Monday, July 2, 2012

Why Are Strategic Plans Needed?

A strategic plan, simply put, is a map or chart that an organization agrees to follow for three or five years in order to reach their goals. Institutions need strategic plans to help direct efforts and resources in an efficient and strategic manner. Responding to community and audience needs requires a strategic plan.
The planning process is strategic because you are establishing the goals that make the organization dynamic in its community and allow it to keep in step with the community’s needs.  It is systematic because it is focused and evaluative in choosing priorities. Institutions make decisions about short- and long-term goals and secure consensus. And most importantly, strategic planning is about building commitment and engaging stakeholders. Once the plan is in place, and you have met with all the stakeholders you can, you now have the authority to complete the work and a course of direction to take.   

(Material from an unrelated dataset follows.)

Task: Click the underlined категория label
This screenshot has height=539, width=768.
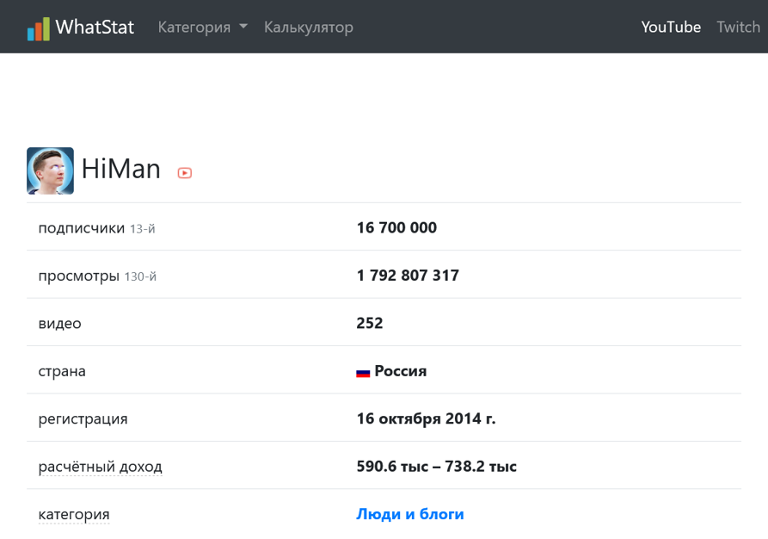Action: click(74, 514)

Strategic plans are different from long-range or operational plans. Plans are strategic when the goals are responding to the museum’s environment, seeking a competitive edge, and looking for the keys to long-term sustainability. Long range or operational plans do not redefine the organization and position it in the community. These plans are more concerned with laying out immediate and future goals and are less concerned with organizational change. At the end of a five-year strategic plan, you will want to take the time to evaluate the success of the plan and consider next steps. If it was a complete success, changing course may not be necessary and you simply need to plan the next five years along the same course. This would warrant a long-range or operational plan.

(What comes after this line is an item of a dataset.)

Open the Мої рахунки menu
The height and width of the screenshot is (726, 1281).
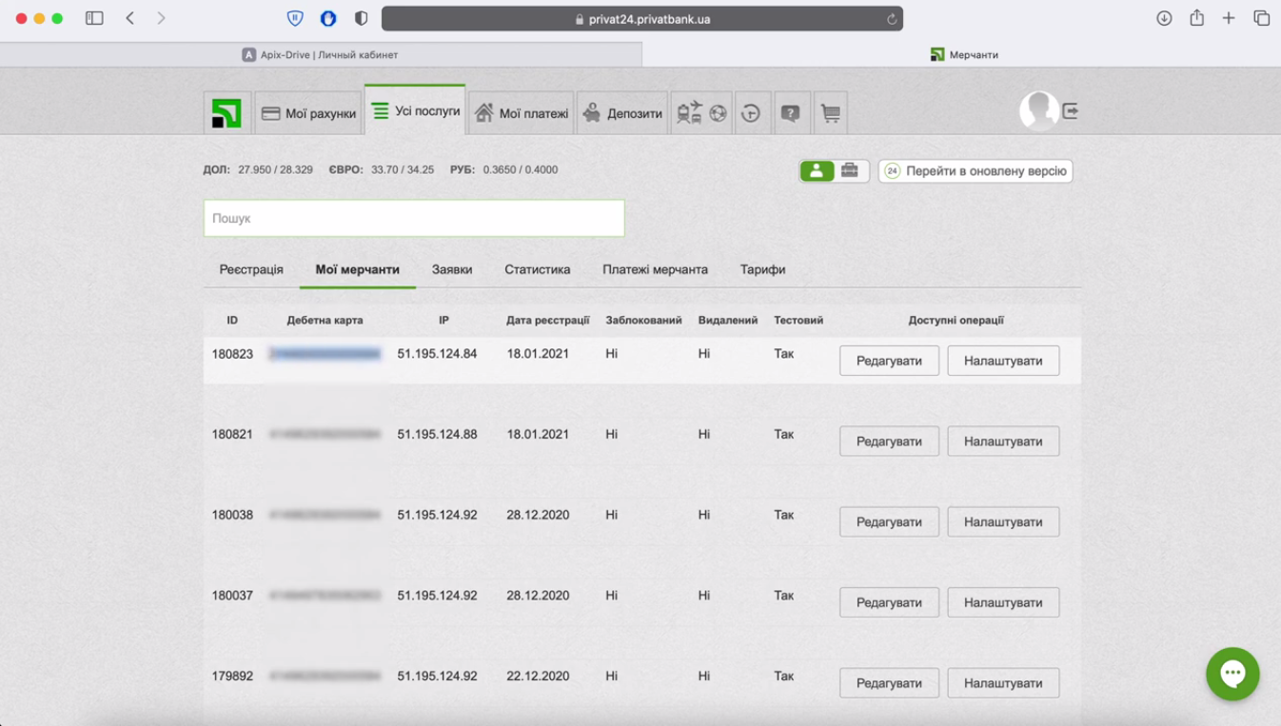click(x=308, y=113)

Through strategic planning, pen is put to paper and major goals are defined. These goals may spur a sea change or a small shift in operations. It is important to realize at the beginning of the process that the strategic plan is the means to an end. It is a living document and as such, opportunities that are good for the organization should be considered with the plan in mind, but not completely disregarded because “it’s not in the plan.”  The means are flexible, while the end is not. 

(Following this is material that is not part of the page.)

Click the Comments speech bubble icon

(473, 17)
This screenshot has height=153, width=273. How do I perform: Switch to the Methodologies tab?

Working in museums for nearly 20 years, Cinnamon Catlin-Legutko has been a museum director since 2001. Cinnamon became CEO of the Abbe Museum in Bar Harbor, Maine in 2009. Before that, she was the director of the General Lew Wallace Study & Museum in Crawfordsville, Indiana, where she led the organization to the National Medal for Museum Service in 2008. She is co-editor of the recently released Small Museum Toolkit from AltaMira Press.